(What is needed): Return, unchanged, the rows starting with the line that contains "is (944, 471)." and going on through the line that contains "The height and width of the screenshot is (914, 1879).", including both of those lines.

##### Material for this exercise #####

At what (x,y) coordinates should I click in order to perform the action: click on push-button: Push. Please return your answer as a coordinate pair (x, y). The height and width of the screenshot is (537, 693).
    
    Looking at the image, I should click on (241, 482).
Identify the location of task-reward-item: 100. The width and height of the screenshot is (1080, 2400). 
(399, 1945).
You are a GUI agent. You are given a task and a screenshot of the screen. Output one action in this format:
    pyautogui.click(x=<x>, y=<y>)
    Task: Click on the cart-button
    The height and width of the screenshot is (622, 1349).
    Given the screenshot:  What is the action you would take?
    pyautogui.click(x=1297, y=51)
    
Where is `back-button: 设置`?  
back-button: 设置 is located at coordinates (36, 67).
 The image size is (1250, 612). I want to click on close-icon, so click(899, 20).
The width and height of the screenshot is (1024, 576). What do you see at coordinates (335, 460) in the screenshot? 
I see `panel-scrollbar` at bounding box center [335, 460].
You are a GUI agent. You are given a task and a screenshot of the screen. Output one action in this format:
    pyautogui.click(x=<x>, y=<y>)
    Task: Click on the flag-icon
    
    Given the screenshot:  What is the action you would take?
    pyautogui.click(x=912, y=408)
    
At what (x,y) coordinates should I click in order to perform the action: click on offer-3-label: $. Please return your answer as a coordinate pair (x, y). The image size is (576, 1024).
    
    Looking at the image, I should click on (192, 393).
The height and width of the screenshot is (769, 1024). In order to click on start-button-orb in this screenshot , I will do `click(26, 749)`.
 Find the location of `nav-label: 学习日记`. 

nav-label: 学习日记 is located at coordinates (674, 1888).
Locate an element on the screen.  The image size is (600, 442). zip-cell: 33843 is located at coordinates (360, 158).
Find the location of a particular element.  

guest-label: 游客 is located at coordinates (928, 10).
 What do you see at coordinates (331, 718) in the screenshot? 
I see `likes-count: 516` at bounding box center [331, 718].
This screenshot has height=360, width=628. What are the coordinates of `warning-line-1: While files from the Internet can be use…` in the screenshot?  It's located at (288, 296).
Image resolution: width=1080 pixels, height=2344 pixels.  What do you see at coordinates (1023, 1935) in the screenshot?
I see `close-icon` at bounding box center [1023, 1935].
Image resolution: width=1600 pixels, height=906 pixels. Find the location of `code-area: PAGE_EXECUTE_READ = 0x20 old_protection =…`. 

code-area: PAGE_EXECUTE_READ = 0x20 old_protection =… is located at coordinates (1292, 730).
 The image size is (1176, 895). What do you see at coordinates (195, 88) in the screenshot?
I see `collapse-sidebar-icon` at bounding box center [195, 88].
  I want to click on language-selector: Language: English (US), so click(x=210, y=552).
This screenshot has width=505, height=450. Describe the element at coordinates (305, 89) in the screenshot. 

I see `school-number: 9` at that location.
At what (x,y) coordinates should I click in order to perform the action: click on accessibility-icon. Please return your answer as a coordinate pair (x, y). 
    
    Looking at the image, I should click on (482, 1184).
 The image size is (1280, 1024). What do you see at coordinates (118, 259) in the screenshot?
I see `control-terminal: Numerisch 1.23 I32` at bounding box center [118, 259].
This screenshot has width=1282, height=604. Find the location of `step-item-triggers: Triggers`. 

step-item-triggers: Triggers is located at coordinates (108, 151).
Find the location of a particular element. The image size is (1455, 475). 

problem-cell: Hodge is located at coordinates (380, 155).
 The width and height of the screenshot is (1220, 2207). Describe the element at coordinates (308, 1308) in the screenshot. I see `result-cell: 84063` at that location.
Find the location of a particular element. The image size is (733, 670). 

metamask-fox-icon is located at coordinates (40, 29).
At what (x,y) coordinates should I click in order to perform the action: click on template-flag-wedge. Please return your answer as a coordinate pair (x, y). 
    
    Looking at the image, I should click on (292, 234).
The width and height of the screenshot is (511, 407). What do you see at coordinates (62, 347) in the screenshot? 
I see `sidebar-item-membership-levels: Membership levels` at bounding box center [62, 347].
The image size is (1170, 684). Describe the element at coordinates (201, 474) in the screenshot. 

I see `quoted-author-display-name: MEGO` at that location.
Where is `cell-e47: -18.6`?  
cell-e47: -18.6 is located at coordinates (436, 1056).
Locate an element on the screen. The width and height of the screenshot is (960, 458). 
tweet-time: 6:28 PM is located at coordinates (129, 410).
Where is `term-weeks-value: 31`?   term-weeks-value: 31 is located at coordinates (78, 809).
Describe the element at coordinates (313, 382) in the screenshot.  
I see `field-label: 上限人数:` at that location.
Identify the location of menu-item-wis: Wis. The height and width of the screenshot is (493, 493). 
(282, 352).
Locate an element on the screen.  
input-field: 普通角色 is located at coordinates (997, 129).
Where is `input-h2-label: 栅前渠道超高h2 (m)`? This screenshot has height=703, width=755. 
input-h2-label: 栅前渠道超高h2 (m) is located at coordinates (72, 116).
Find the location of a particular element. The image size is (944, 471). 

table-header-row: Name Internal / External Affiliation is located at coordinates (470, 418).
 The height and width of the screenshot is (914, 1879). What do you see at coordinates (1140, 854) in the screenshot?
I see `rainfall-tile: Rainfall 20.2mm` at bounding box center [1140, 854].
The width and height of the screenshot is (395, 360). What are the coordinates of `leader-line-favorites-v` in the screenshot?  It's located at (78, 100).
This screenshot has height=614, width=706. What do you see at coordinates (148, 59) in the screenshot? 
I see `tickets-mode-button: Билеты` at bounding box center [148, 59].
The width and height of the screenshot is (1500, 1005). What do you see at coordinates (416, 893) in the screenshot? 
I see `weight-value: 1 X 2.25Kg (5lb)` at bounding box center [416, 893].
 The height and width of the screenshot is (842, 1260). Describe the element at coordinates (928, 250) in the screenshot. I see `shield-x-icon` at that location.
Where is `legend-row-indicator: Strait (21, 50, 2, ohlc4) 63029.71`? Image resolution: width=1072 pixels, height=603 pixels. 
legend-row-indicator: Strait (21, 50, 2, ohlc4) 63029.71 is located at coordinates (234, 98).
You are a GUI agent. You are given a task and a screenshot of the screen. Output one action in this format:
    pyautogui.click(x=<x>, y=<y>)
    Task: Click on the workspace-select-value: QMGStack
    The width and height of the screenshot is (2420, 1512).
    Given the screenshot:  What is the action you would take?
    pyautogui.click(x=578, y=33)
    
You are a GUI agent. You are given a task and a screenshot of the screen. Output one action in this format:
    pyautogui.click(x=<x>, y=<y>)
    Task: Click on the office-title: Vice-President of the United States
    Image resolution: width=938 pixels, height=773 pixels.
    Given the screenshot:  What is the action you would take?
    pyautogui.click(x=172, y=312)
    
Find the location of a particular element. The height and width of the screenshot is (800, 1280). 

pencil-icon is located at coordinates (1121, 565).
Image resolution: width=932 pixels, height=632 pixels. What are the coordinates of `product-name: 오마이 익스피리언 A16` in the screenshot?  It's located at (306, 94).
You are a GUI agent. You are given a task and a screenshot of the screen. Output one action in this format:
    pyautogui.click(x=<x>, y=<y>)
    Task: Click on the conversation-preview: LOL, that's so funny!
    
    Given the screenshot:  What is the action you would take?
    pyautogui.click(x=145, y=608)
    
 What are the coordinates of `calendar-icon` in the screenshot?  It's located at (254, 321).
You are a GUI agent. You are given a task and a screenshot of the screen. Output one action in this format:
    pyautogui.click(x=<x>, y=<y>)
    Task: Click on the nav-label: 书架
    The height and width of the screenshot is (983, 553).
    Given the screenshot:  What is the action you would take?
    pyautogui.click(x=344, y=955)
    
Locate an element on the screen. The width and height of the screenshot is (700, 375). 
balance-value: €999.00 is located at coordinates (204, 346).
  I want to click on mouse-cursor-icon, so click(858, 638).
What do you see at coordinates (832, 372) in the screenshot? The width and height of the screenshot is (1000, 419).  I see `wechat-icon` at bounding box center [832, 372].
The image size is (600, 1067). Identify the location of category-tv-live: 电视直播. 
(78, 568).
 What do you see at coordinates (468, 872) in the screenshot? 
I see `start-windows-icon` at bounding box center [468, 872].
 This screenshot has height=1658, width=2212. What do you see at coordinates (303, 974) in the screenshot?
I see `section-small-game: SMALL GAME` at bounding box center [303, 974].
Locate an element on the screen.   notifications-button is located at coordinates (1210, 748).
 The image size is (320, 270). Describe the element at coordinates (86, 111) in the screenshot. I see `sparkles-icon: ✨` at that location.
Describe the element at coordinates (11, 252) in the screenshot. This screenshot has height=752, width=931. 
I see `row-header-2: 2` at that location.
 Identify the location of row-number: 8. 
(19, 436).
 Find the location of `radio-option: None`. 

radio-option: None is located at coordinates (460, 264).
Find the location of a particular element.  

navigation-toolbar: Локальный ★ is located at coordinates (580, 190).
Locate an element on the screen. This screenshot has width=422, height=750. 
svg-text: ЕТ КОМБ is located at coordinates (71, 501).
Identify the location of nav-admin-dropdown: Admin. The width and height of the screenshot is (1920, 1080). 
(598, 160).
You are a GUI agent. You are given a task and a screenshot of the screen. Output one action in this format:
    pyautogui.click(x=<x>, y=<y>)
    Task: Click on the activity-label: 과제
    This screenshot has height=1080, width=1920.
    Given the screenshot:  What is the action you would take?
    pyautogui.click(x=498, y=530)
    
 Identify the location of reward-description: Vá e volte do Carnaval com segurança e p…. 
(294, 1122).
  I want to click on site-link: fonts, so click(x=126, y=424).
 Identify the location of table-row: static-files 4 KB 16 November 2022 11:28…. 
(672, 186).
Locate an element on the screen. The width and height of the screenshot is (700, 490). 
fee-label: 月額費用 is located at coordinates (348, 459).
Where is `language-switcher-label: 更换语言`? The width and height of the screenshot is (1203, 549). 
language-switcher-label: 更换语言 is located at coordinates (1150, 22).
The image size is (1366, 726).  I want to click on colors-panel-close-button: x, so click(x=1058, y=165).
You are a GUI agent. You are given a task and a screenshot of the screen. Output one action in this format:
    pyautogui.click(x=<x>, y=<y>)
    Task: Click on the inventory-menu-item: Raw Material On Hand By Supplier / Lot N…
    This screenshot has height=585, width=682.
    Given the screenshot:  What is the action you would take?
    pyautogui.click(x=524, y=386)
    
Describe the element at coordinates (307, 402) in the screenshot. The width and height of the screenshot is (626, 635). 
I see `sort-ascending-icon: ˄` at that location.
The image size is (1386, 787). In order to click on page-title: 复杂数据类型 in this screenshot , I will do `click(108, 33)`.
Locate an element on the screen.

#####

(Completed exercise):
Find the location of a particular element. The image size is (944, 471). 

table-header-row: Name Internal / External Affiliation is located at coordinates (470, 418).
 The height and width of the screenshot is (914, 1879). What do you see at coordinates (1140, 854) in the screenshot?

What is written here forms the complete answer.